Re-read the essay(s) you chose to focus on, and look for specific passages (3-4 would be good, but more are welcome) that support the answer you want to defend.
Add a few lines (a bulleted list is OK) that explains how these quotations advance your argument.
Aim for short quotations -- one sentence, or a few words. If you reproduce whole paragraphs, you may be working too hard to repeat the original author's ideas, rather than use individual passages from the original author to help you support your own argument.
- When you write your full draft, you may drop or add quotations as necessary. But at this stage you need to demonstrate that you can support your claims by quoting from specific words that appeared in the assigned readings.
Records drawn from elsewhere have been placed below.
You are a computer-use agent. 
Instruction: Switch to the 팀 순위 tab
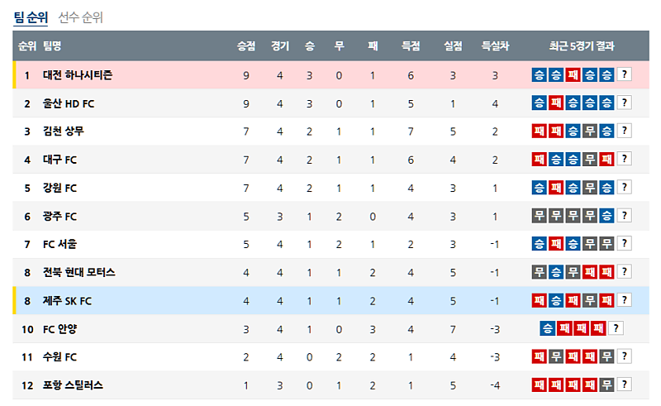[x=31, y=17]
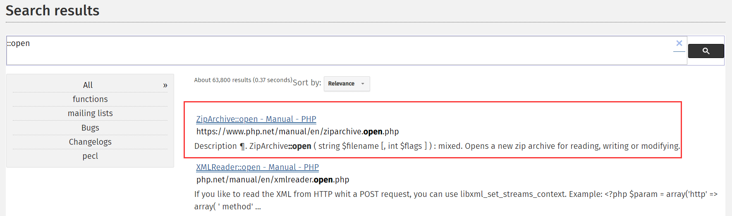
Task: Click the About 63,800 results count
Action: tap(243, 80)
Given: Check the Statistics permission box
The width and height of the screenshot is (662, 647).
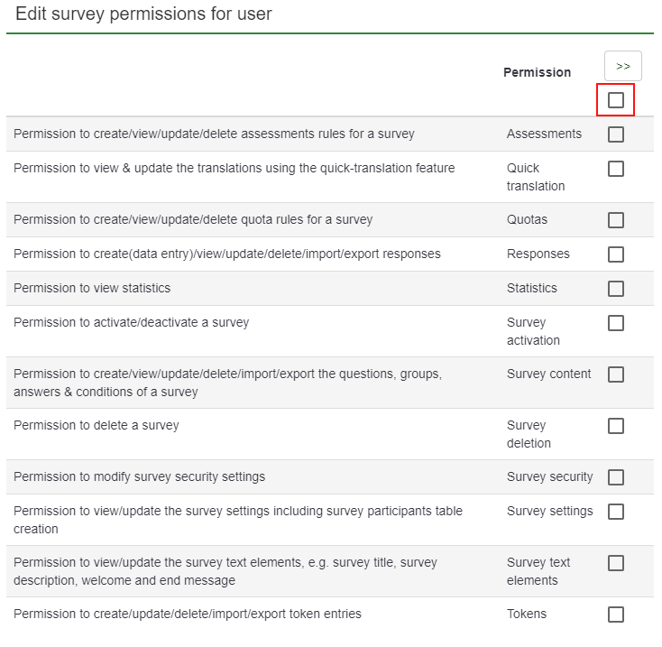Looking at the screenshot, I should 616,289.
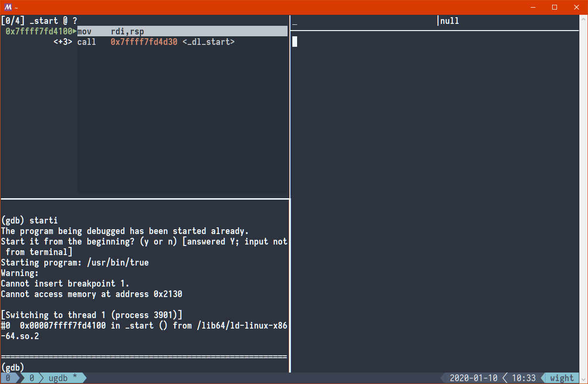Select tmux session 0 in status bar
This screenshot has height=384, width=588.
8,378
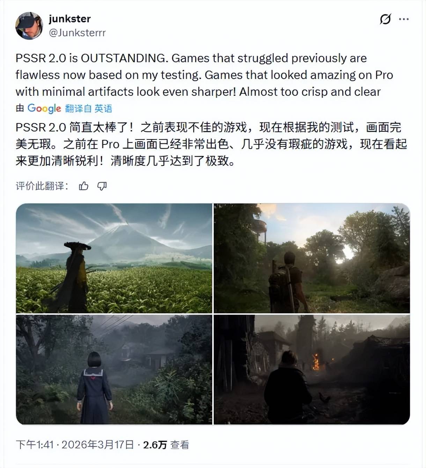Click the date 2026年3月17日
The height and width of the screenshot is (468, 426).
pos(98,445)
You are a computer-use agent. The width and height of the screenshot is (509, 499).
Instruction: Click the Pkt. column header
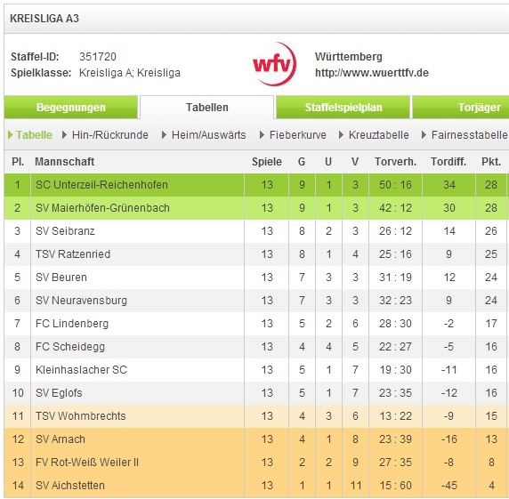tap(491, 162)
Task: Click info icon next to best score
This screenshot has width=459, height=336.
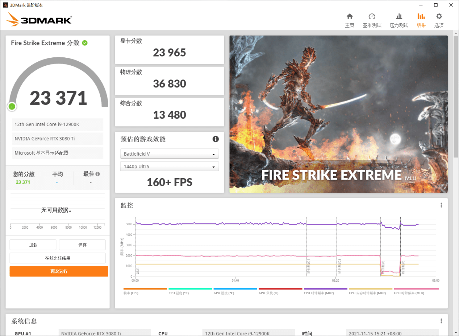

- When you actually write the paper, you are free to introduce your own experiences or other outside sourcres in order to help you make your point, but the primary evidence should come from the assigned readings.
3) Opposing Quotations
Recall that your topic should ask a question that has more than one reasonable answer. In this section, include quotations that support alternative answers.
While overall your paper should come down in favor of one particular answer, if the question you chose is debatable, there ought to be plenty of evidence that a reasonable person might use to support a different answer.
Add a few lines of explanation. Does this opposing evidence force you to explain any contradictions or weaknesses in your argument? Will you have to admit that your claim isn't air-tight? Do you need to revise your thesis, in order to account for these objections? How will you deal with this oppoisng evidence?
4) Opening Paragraph
Draft your thesis paragraph, focusing on your specific argument (omitting padding that says stuff like "There are many ways to look at X. Some say A, while others say B. In this paper, I will argue C." Just focus on your argument.
Although (refer briefly to some opposing evidence), (make your claim), because (reason A, reason B, and reason C).Feel free to change that model to suit your argument. A paper doesn't need exactly 3 subpoints. You may wish to save the "con" argument for later. You may need to start with a specific example, so that your thesis statement is the last sentence in your opening paragraph. Feel free to experiment at this early stage, since your goal is to give me something valuable to assess, so that you can use my assessment to improve.
(While completeing the paper is part of another assignment, and not actually part of the presubmission, you should know that my expectiation is that your paper would then continue with well formed paragraphs that explain A, B, and C, and a final conclusion. We'll talk more aobut that later.)